[Stated goal 1]:
From the meeting minutes email below, list the ID of every action item shown under the summary of new and continuing actions.
[Stated goal 2]:
In the meeting minutes email below, which meeting number do the minutes cover?
[Stated goal 3]:
Write the next part of the meeting minutes email below, picking up after its final line.

[Selected excerpt]:

- From: Norm Tovey-Walsh <norm@saxonica.com>
- Date: Tue, 13 Jan 2026 18:12:34 +0000
- To: public-xslt-40@w3.org
Hello folks,
After a brief battle with GitHub infrastructure, we have draft minutes:
https://qt4cg.org/meeting/minutes/2026/01-13.html
QT4 CG Meeting 148 Minutes 2026-01-13
[1]Meeting index / [2]QT4CG.org / [3]Dashboard / [4]GH Issues / [5]GH
Pull Requests
Table of Contents
* [6]Draft Minutes
* [7]Summary of new and continuing actions [0/5]
* [8]1. Administrivia
+ [9]1.1. Roll call [12/14]
+ [10]1.2. Accept the agenda
+ [11]1.3. Approve minutes of the previous meeting
+ [12]1.4. Next meeting
+ [13]1.5. Review of open action items [2/5]
+ [14]1.6. Review of open pull requests and issues
o [15]1.6.1. Blocked
o [16]1.6.2. Merge without discussion
o [17]1.6.3. Close without action
* [18]2. Technical agenda
+ [19]2.1. PR #2350: 708 An alternative proposal for generators
+ [20]2.2. Issue #2351: Current Drafts: ...
+ [21]2.3. PR #2313: 2298 XQFO rules: definition of default
values
* [22]3. Any other business
Draft Minutes
Summary of new and continuing actions [0/5]
* [ ] QT4CG-143-02: MK to try to recover the ability to extract
formal equivalences into tests
* [ ] QT4CG-143-03: JK to look for C14N test suites.
* [ ] QT4CG-144-01: MK to consider if any now lost value comparisons
should be added as examples.

[Information provided]:
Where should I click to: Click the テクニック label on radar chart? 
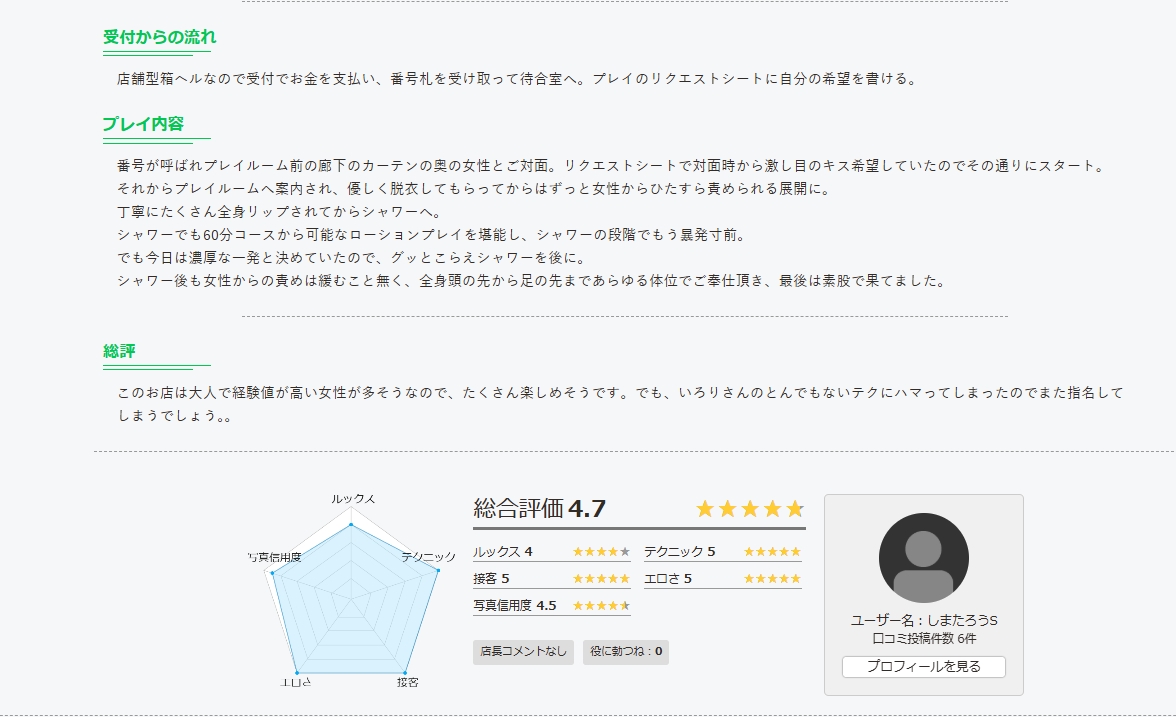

[Right answer 1]:
QT4CG-143-02, QT4CG-143-03, QT4CG-144-01

[Right answer 2]:
Meeting 148

[Right answer 3]:
* [ ] QT4CG-148-01: NW to draft a PR that marks #2351 items as "at
risk" with appropriate definitions at the top of the document
* [ ] QT4CG-148-02: NW to publish a dated drafter after QT4CG-148-01
is complete.
* [ ] QT4CG-148-03: NW to revise his attempt at #2313 by using the
text "node" and a link to the appropriate text
1. Administrivia
1.1. Roll call [12/14]
Regrets: EP.
* [X] David J Birnbaum (DB)
* [X] Reece Dunn (RD)
* [ ] Sasha Frisov (SF)
* [X] Christian Gr¸n (CG)
* [X] Joel Kalvesmaki (JK)
* [X] Michael Kay (MK)
* [X] Juri Leino (JLO)
* [X] John Lumley (JWL)
* [X] Dimitre Novatchev
* [X] Alan Painter (AP
* [X] Wendell Piez (WP)
* [ ] Ruvim Pinka (RP)
* [X] Liam Quin (LQ)
* [X] Norm Tovey-Walsh (NW) Scribe. Chair.
1.2. Accept the agenda
Proposal: Accept [23]the agenda.
Accepted.
1.3. Approve minutes of the previous meeting
Proposal: Accept [24]the minutes of the previous meeting.
Accepted.
1.4. Next meeting
The next meeting is planned for 20 January 2026.
JWL gives regrets for 20, 27 January.
1.5. Review of open action items [2/5]
* [ ] QT4CG-143-02: MK to try to recover the ability to extract
formal equivalences into tests
* [ ] QT4CG-143-03: JK to look for C14N test suites.
* [ ] QT4CG-144-01: MK to consider if any now lost value comparisons
should be added as examples.
* [X] QT4CG-147-01: MK to fix the change markup entry for
fn:curent-merge-group; it refers to the wrong function name.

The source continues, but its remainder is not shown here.